### Record excerpts
┌──

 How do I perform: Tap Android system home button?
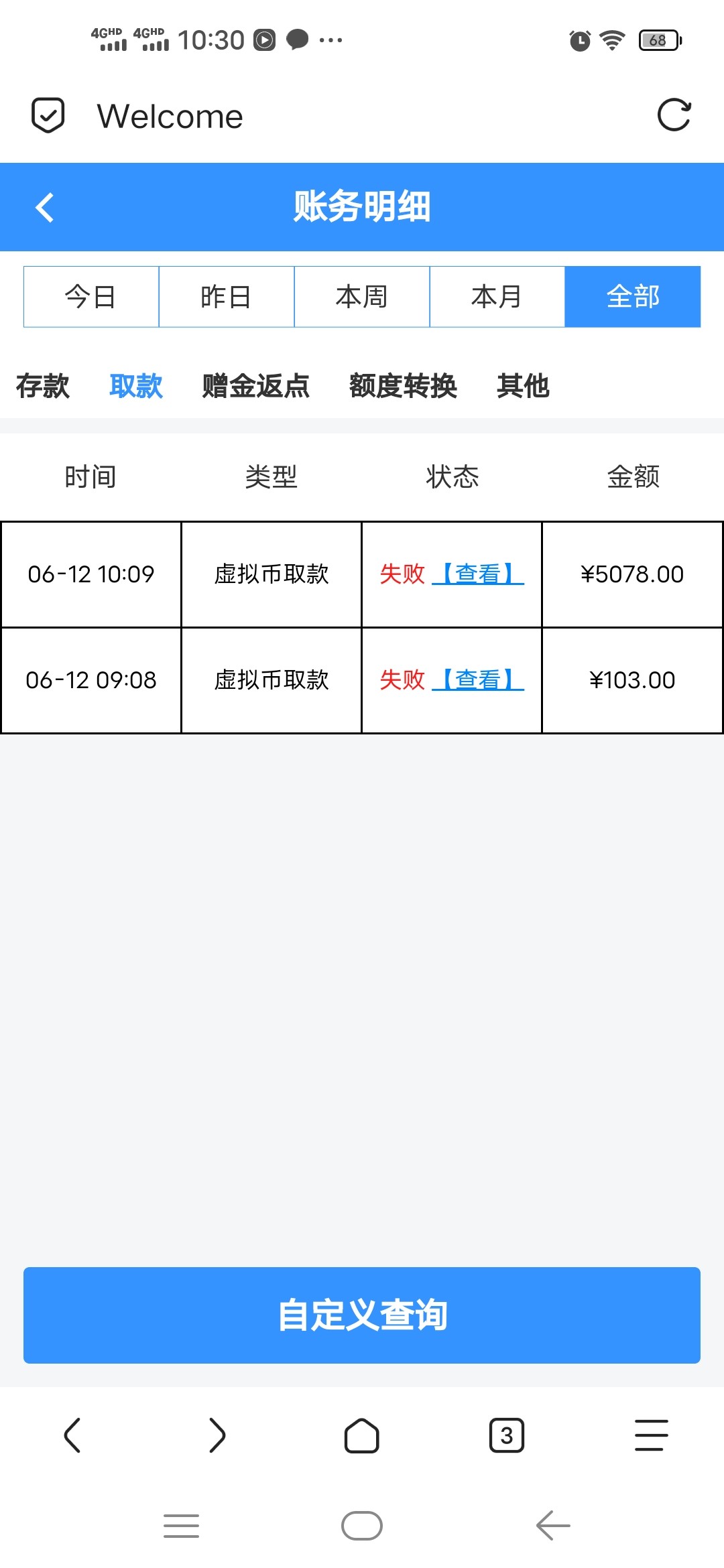point(362,1526)
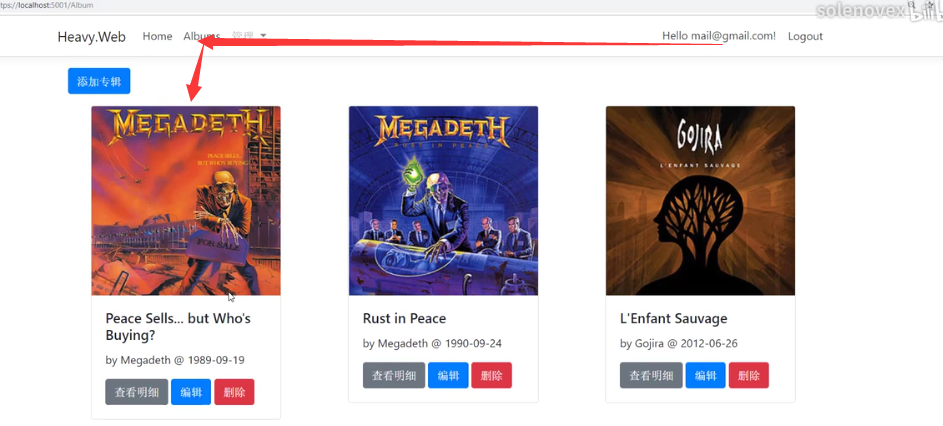943x426 pixels.
Task: Select the L'Enfant Sauvage album cover
Action: point(701,201)
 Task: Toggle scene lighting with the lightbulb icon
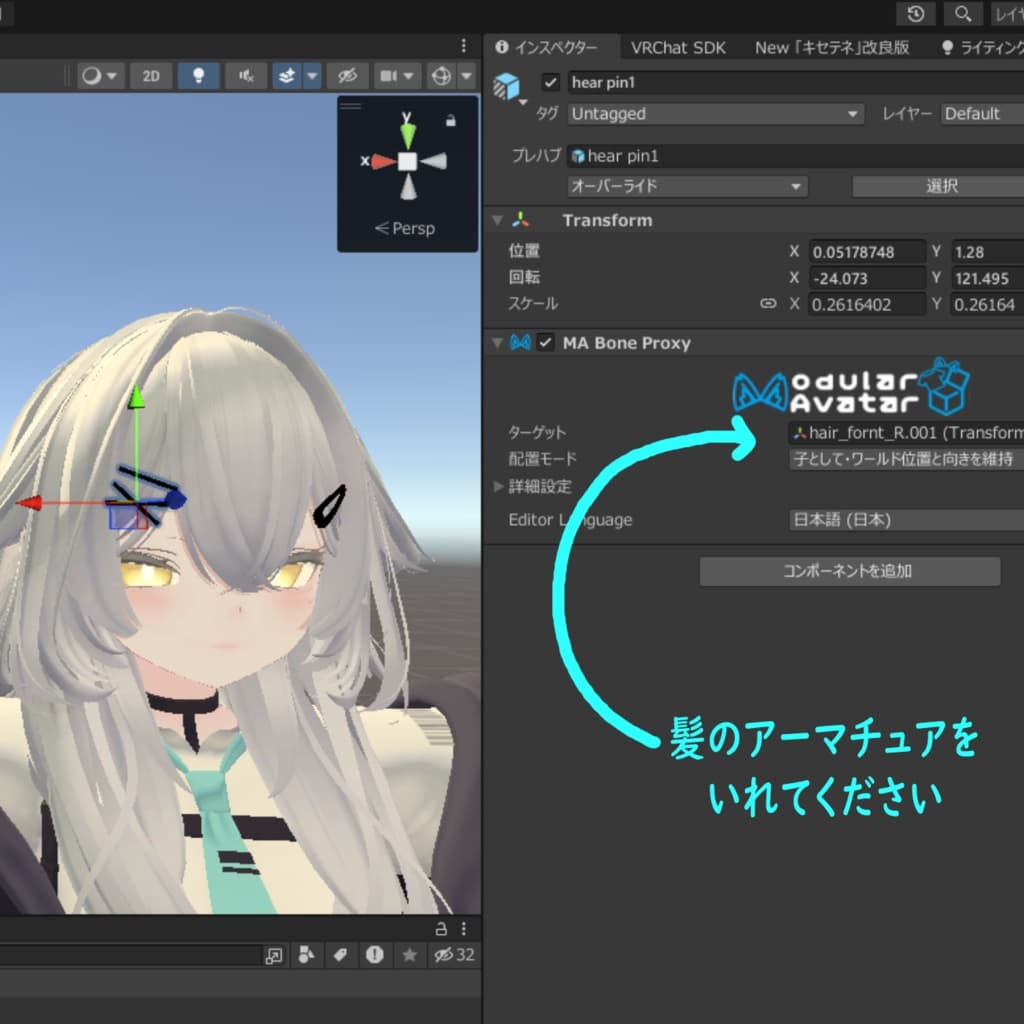(x=198, y=76)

└──

### Work instruction
Copy out the records above in full, exactly as written, but not the pictures.

### Solution
 How do I perform: Tap Android system home button?
point(362,1526)
943x426 pixels.
Task: Select the L'Enfant Sauvage album cover
Action: point(701,201)
 Task: Toggle scene lighting with the lightbulb icon
(x=198, y=76)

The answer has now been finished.